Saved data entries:
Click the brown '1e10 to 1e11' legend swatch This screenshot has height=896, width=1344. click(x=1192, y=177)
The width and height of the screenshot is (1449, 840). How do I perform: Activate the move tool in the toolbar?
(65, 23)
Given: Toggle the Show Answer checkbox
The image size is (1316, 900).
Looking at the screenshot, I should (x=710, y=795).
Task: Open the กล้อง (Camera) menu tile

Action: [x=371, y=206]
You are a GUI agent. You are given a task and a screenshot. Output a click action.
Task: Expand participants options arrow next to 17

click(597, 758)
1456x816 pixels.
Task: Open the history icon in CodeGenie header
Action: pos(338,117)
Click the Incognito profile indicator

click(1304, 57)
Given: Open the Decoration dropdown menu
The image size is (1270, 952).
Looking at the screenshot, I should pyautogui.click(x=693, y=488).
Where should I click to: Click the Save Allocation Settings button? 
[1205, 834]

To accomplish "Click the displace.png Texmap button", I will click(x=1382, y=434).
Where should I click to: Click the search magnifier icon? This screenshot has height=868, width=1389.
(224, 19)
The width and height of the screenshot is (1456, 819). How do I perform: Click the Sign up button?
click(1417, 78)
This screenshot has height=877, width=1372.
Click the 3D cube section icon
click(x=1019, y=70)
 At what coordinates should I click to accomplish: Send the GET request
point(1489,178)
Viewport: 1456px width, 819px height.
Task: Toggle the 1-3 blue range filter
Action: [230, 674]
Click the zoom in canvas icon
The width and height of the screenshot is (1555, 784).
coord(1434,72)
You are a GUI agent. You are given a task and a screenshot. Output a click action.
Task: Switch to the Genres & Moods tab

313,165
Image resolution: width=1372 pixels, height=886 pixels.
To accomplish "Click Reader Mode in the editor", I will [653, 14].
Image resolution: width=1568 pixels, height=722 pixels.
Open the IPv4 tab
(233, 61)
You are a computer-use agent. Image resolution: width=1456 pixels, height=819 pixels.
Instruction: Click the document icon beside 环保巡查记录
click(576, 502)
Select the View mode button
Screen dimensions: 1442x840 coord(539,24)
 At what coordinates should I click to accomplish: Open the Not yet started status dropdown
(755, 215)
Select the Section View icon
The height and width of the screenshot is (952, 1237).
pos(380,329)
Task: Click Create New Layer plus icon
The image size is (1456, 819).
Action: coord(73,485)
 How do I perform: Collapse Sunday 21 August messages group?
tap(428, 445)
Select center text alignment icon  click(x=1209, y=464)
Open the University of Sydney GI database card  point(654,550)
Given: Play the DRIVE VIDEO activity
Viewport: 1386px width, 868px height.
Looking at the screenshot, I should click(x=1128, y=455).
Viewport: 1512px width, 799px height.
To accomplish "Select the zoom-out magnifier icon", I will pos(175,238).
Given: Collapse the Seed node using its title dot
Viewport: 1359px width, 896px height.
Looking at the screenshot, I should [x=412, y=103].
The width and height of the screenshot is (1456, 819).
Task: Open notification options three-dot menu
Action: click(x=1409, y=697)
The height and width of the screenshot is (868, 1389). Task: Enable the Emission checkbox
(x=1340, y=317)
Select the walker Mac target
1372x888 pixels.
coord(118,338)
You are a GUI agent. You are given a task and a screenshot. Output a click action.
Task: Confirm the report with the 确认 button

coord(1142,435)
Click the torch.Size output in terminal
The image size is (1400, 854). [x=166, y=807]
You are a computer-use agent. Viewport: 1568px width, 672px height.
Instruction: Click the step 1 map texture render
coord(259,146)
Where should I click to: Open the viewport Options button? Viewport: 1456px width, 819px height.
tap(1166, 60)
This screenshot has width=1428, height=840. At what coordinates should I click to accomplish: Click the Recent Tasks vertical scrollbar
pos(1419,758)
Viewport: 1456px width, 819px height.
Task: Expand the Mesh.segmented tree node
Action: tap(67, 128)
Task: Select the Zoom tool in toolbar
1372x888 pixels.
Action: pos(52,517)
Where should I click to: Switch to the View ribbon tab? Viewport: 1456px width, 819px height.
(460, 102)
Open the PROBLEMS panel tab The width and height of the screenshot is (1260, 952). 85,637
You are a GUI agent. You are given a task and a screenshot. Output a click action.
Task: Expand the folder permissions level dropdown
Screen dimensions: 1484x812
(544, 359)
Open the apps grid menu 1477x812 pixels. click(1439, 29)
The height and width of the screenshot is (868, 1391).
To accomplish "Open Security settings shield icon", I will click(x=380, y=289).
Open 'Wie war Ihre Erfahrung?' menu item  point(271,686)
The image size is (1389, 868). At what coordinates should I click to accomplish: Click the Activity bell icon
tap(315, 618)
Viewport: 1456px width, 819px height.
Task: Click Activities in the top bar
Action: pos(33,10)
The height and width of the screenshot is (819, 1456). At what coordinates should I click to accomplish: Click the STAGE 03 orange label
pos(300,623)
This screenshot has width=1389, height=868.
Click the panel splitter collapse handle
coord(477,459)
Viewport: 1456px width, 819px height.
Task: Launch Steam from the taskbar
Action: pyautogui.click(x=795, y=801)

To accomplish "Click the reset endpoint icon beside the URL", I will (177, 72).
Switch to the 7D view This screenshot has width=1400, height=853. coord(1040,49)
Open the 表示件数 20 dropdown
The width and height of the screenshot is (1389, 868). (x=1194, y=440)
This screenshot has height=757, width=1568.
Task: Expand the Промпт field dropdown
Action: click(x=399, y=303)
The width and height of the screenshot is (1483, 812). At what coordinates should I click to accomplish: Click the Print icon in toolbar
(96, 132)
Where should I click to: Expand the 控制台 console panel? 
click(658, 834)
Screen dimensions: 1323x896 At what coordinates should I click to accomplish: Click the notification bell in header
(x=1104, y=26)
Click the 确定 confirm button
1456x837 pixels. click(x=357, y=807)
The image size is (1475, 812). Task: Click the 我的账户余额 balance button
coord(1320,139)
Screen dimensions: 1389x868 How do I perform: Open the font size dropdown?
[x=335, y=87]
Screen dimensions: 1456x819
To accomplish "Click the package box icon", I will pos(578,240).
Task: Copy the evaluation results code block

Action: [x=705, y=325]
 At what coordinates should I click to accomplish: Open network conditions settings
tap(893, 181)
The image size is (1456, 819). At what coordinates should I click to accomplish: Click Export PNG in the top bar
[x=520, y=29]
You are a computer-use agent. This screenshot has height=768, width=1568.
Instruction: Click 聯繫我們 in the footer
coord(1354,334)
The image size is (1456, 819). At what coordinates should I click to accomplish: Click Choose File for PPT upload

**What is expected**: Your answer should consist of each line above in which "resolution" appears.

**Completed exercise**:
Image resolution: width=1372 pixels, height=886 pixels.
Image resolution: width=1568 pixels, height=722 pixels.
You are a computer-use agent. Image resolution: width=1456 pixels, height=819 pixels.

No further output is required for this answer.